▸ **Consigne**:
Répondez aux questions suivantes à l'aide de l'extrait sur l'empereur Nicolas ci-dessous.
1. Quel auteur l'extrait cite-t-il au sujet de la violence et de la vérité ?
2. Combien d'années d'habileté et de bonheur continu avaient assuré au tsar sa prépondérance ?
3. Quel titre le tsar avait-il refusé à Napoléon III lors de son avènement ?

▸ **Extrait choisi**:
========================

L’empereur Nicolas eut à subir le sort des gouvernemens grisés par de longs succès. Il ne s’était pas aperçu qu’il avait froissé, fatigué tout le monde par ses prétentions et ses ingérences ; il ne s’était pas douté des blessures qu’il avait faites, des rancunes qu’il avait provoquées. « La violence n’a qu’un cours borné, au lieu que la vérité subsiste éternellement, » a dit Pascal, sage précepte que devraient méditer ceux qui croient fonder leur domination sur la force.

Le tsar devait perdre, en cédant à d’orgueilleuses inspirations et à de faux calculs, la prépondérance que vingt-cinq années d’habileté et de bonheur continu lui avaient assurée. Il avait cru, en face des appréhensions que l’avènement du second empire soulevait en Allemagne et en Angleterre, que l’Europe entière était avec lui et qu’elle lui permettrait de réaliser ses desseins en Orient. Il n’avait pas mis en doute l’appui de l’Autriche et de la Prusse, depuis quarante ans les alliés et l’avant-garde de sa politique ; dans ses étranges entretiens avec sir George Hamilton Seymour.il n’avait rien négligé pour diviser le gouvernement français et le gouvernement anglais, et tout l’échafaudage de ses savantes combinaisons s’était brusquement écroulé. L’Angleterre et la France s’alliaient contre’ toute attente, et l’Autriche et la Prusse se retournaient contre lui pour appuyer par leur diplomatie, sinon par leurs armes, ceux qui le combattaient dans la Mer-Noire et dans la Baltique. Il n’avait pas compris que Napoléon III, auquel il avait refusé à son avènement le titre de frère, en inaugurant un gouvernement autoritaire, pourrait à son gré disposer des inépuisables ressources de son pays et jouer sur le terrain diplomatique un rôle prépondérant. C’est contre la Russie que la fortune de la France s’était brisée en 1813, c’est contre la France, en Crimée, qu’allait se briser la fortune de la Russie.

========================

Relevés de localisation de mots et d'éléments
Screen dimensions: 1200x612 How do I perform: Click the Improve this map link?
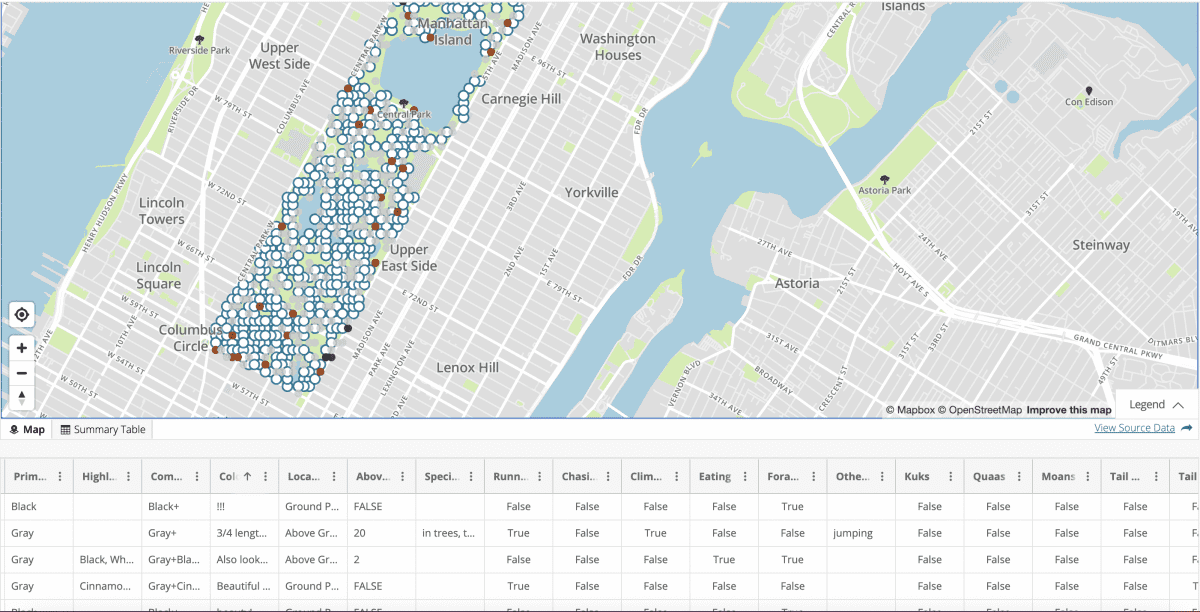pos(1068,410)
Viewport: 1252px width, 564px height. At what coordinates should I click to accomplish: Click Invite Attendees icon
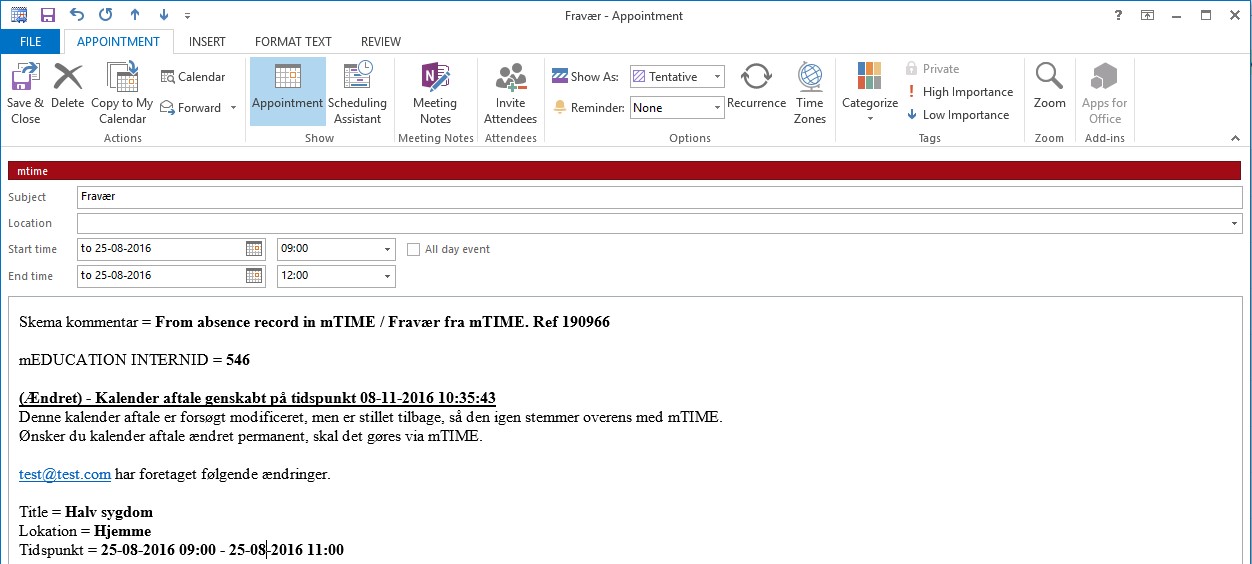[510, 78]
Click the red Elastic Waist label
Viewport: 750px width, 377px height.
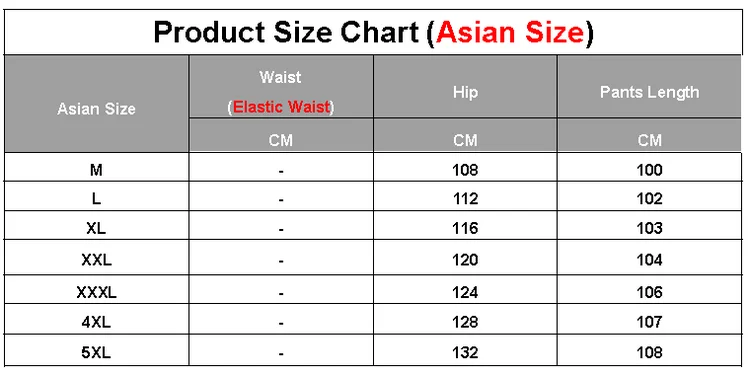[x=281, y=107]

========================

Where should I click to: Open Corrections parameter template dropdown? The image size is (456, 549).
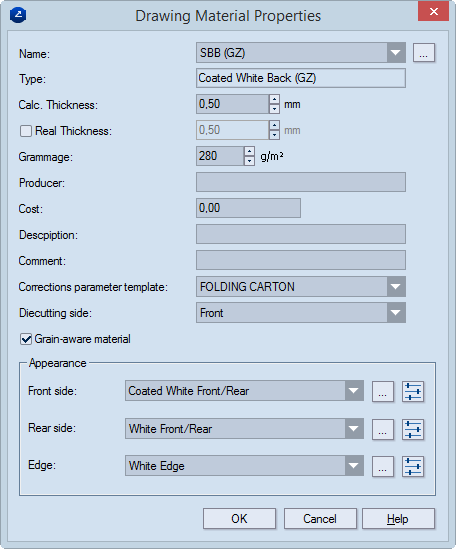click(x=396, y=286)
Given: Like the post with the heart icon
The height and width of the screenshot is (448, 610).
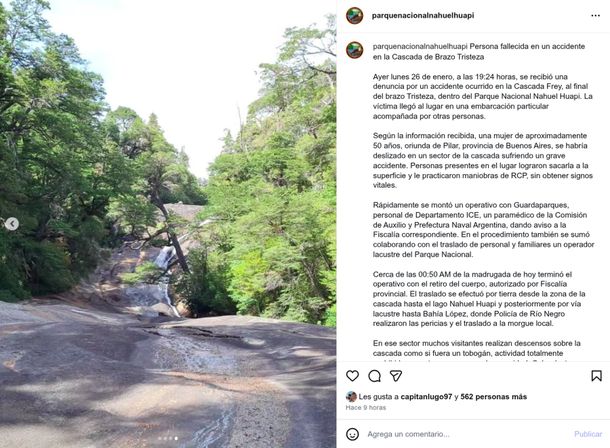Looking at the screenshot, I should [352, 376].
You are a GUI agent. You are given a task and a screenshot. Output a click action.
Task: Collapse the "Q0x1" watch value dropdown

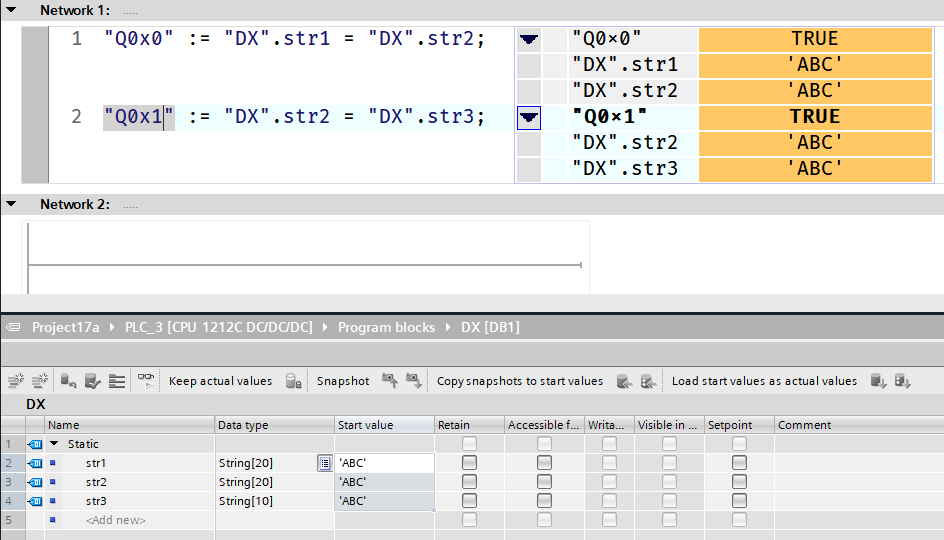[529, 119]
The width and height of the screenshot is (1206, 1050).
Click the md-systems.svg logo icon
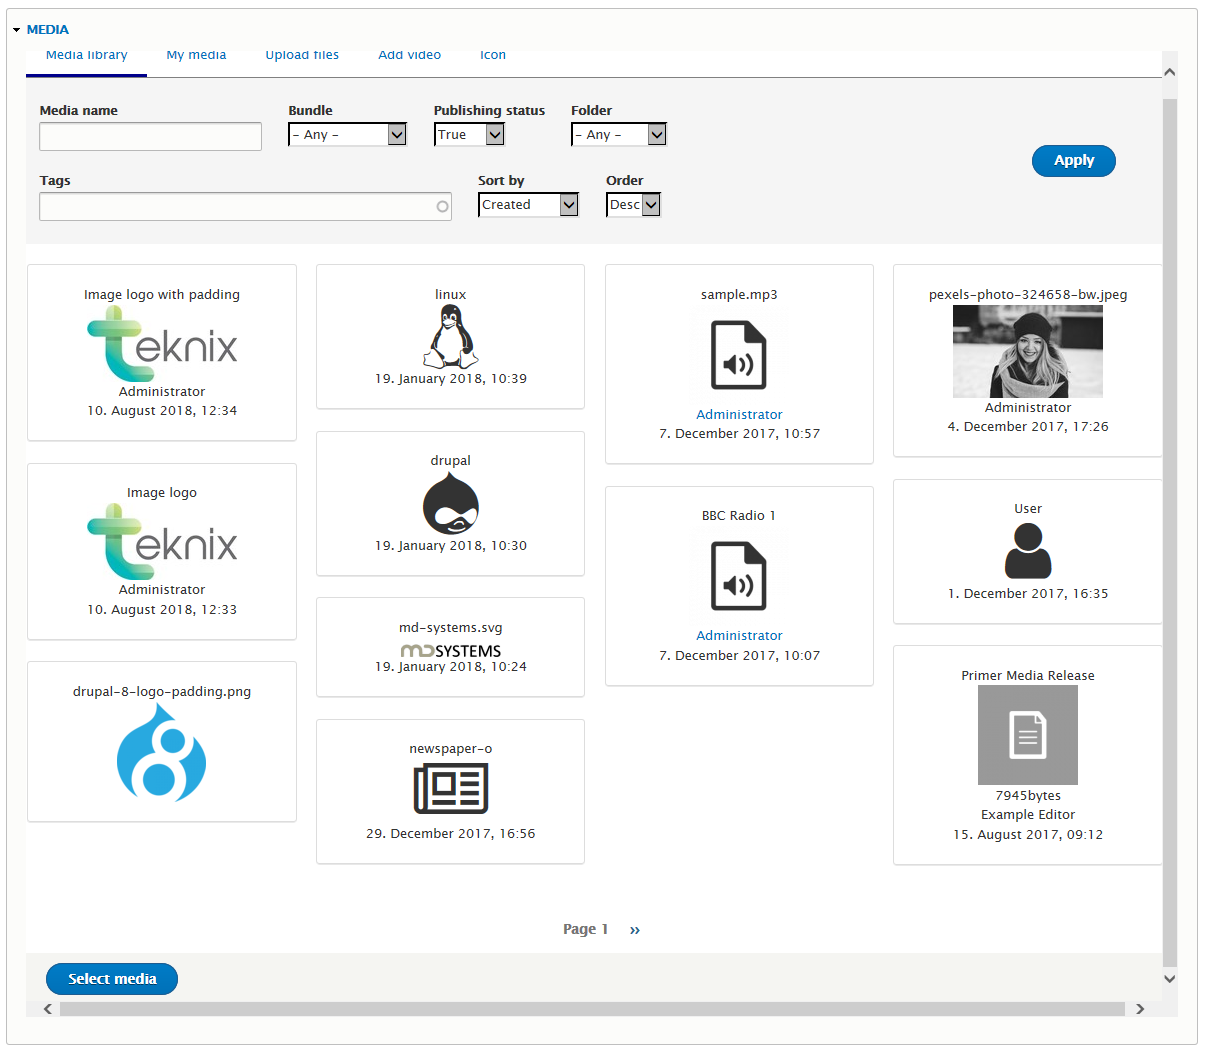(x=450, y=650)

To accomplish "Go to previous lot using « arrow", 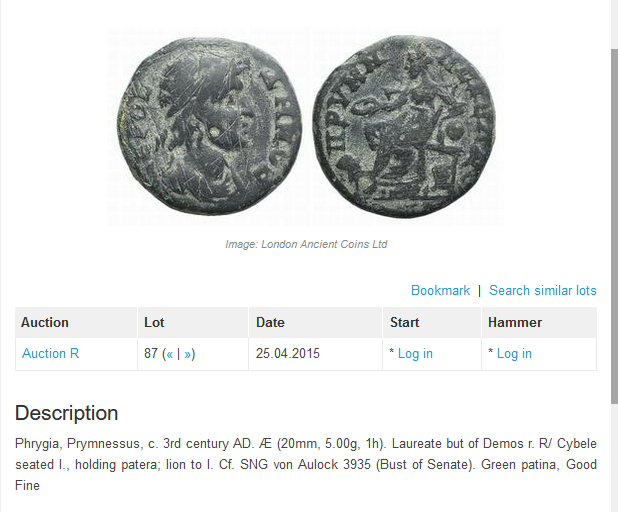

========================

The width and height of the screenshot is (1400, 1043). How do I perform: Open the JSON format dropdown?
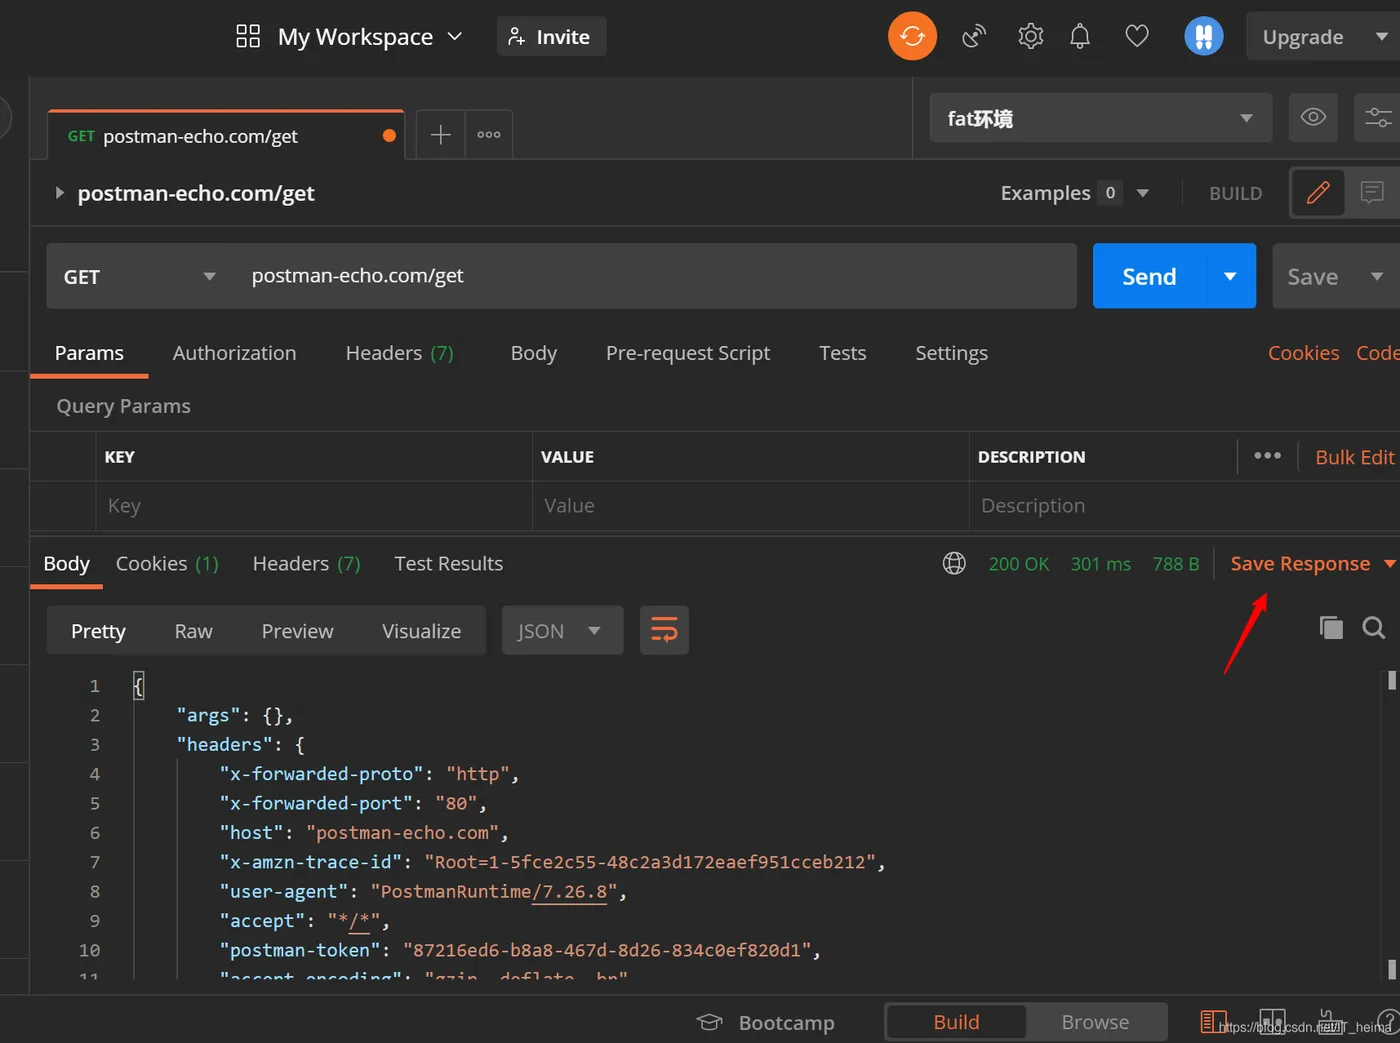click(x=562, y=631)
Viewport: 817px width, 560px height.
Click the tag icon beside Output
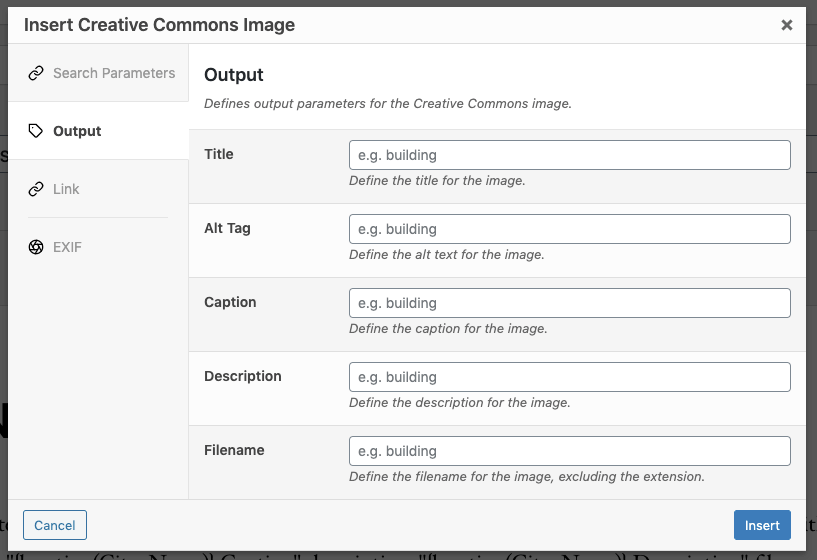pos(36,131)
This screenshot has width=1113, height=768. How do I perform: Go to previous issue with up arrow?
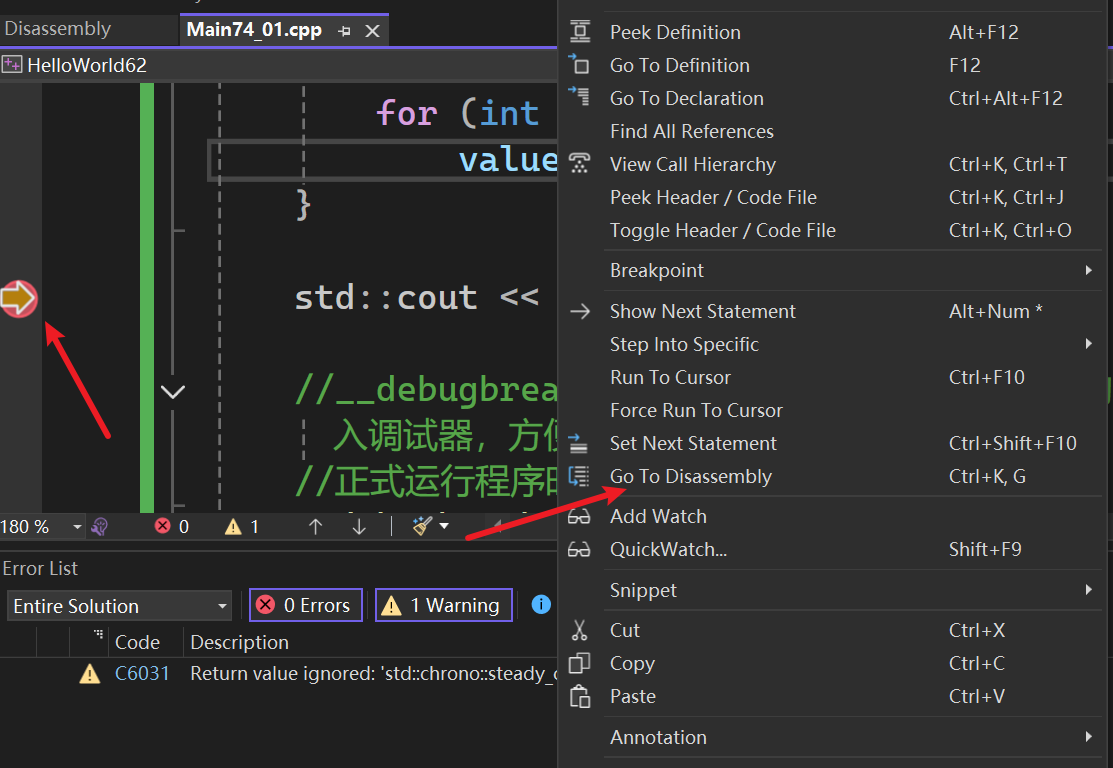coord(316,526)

========================

▸ **Réponse**:
1. Pascal.
2. Vingt-cinq années.
3. Le titre de frère.